AVS 59th Annual International Symposium and Exhibition | |
Plasma Science and Technology | Wednesday Sessions |
Session PS+TC-WeM |
Session: | Atmospheric Plasma Processing for PV, Flexible Electronics (incl. R2R) |
Presenter: | S. Welzel, Eindhoven University of Technology, Netherlands |
Authors: | S. Welzel, Eindhoven University of Technology, Netherlands S.A. Starostin, FUJIFILM Manufacturing Europe B.V., Netherlands H. de Vries, FUJIFILM Manufacturing Europe B.V., Netherlands M.C.M. van de Sanden, Eindhoven University of Technology, Netherlands R. Engeln, Eindhoven University of Technology, Netherlands |
Correspondent: | Click to Email |
Large-area plasma-enhanced roll-to-roll processing of polymeric substrates in diffusive dielectric barrier discharges (DBDs) have been shown to yield high-quality SiO2-like barrier layers. This has been obtained through chemical vapour deposition at atmospheric pressure using organo-silicon precursors (HMDSO or TEOS) and industrially relevant air-like gas mixtures (N2/O2/Ar). Provided an electronic stabilisation circuit is applied, high currents in different diffusive discharge modes can be achieved without admixtures of Helium. Earlier, extensive surface analysis studies of the synthesised layers revealed a competion between deposition and etching regimes throughout the active plasma zone and led to the development of a deposition model.
This contribution is concerned with complementary studies of the gas phase composition using infrared absorption techniques.
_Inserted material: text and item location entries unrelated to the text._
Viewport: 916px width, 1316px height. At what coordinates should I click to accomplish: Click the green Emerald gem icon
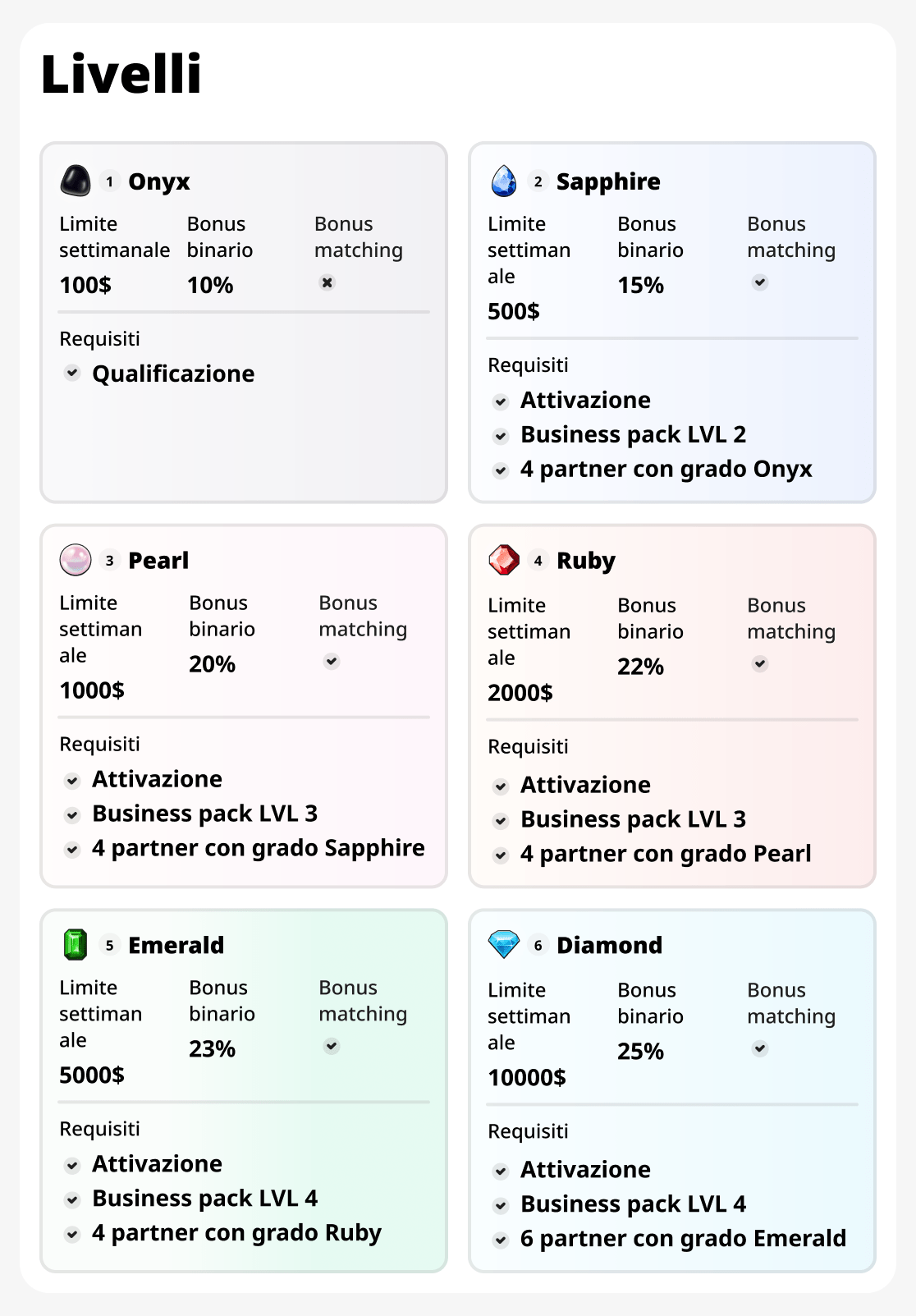pyautogui.click(x=76, y=944)
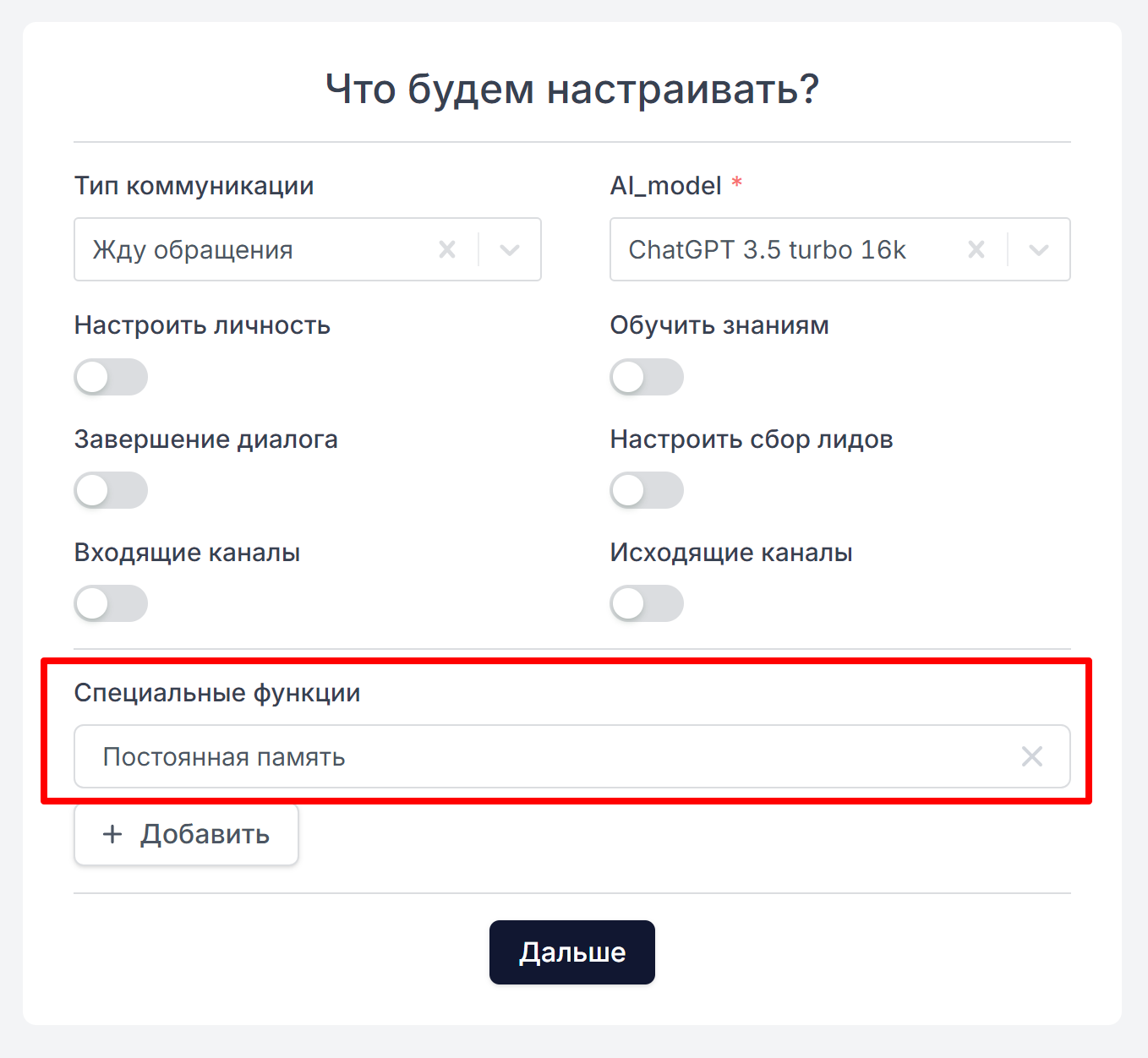The width and height of the screenshot is (1148, 1058).
Task: Clear the 'Жду обращения' selection with its X
Action: (447, 249)
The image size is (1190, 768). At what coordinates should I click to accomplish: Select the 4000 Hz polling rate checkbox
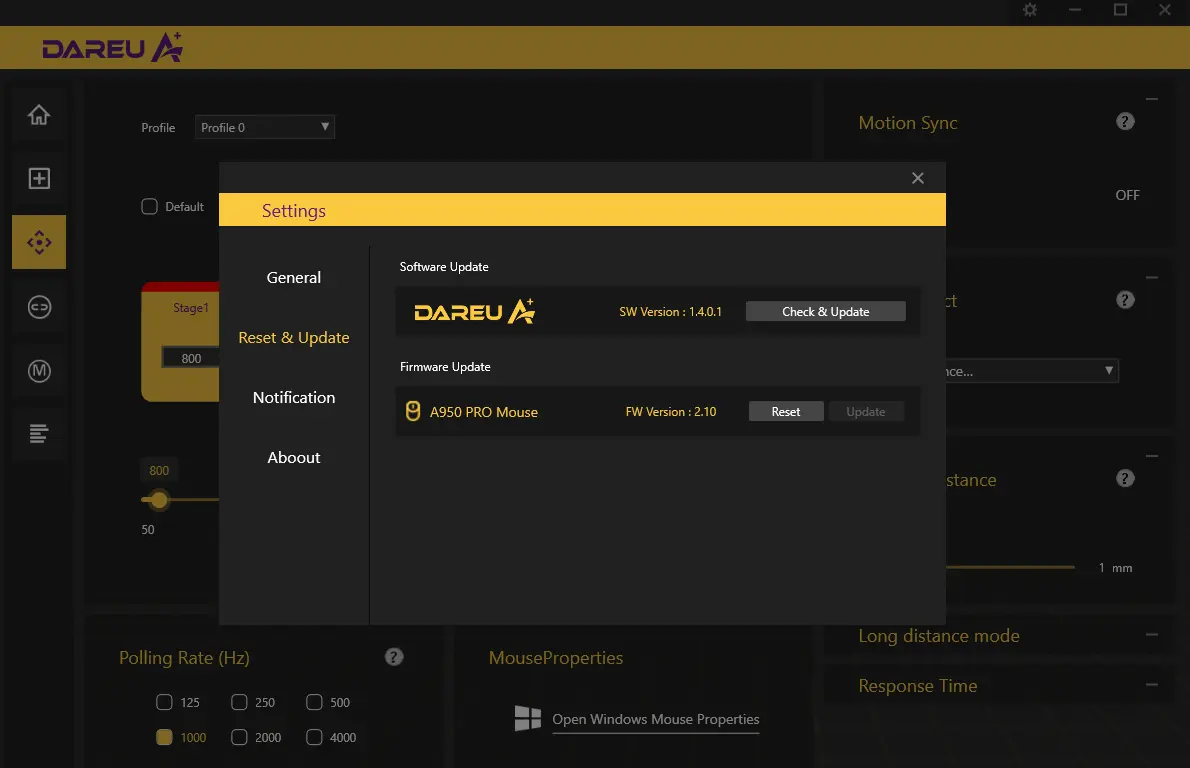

Given the challenging optical access to DBDs with gap distances smaller than 1 mm in industrial-like roll-to-roll configuration a gas sampling system was implemented to collect a fraction of the effluent into a multiple pass absorption cell. Main stable products were identified under various discharge conditions such as different O2 admixtures and (average) power densities. Broadly speaking, a typical H-N-O chemistry in the presence of traces of hydrocarbons is observed for such high-current DBDs. To establish a link to earlier model assumptions both dominant etching and deposition conditions were studied separately (i.e. precursor absent and added, respectively). Formic acid (HCOOH) was found to be a good marker molecule in the gas phase for strong etching of the polymeric substrate or incomplete precursor dissociation. Particularly, the appearance of precursor fragments in the infrared gas phase spectra can be correlated to the injected power and growth rate. Under conditions of complete precursor depletion the effluent zone of the reactor resembles an air-like plasma where NO2, NO, N2O and HNO2 are observed whilst hydrocarbons or alcohols are absent.